Authors
Michal Artazov, Backend Team Leader
Summary
Failing of API requests caused by human error in configuration of request limiting sub-system of API.
Impact
Some API requests started unexpectedly failing with response code 500.
Trigger
Human error.
Detection
We combine Pingdom service and Postman Monitoring feature to monitor health of API endpoints. We were alerted about large amounts of 500 response codes as soon as it started happening.
Root Causes
Recently we added new functionality to API to be able to limit the number of requests each organization can do on certain endpoints. The goal of this functionality was to prevent misuse of the API and sending excessive amounts of requests that can degrade API’s performance for other clients.
At first we only applied it to two endpoints and it worked well. Today we decided to apply it to two more endpoints - Upload Applet Version Files and Upload and Update Applet Version Files.
To configure a limit for an endpoint, we match the endpoint with method and a path matching string in the format of express.js library. We use npm library path-to-regexp to match request’s path against the configurations.

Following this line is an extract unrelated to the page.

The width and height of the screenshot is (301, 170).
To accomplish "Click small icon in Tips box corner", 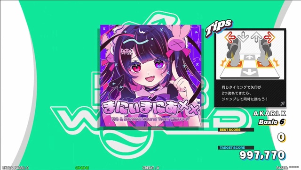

A human error caused misconfiguration and configuring an invalid path matching string. Any time it would attempt to get matched against the request’s path, it would throw an exception, causing the request to fail with 500 response code.
Remediation
We fixed the configuration to contain path matching string in correct format.
We also started working on a fix that would validate the configurations before using them so that the invalid configurations get discarded in runtime.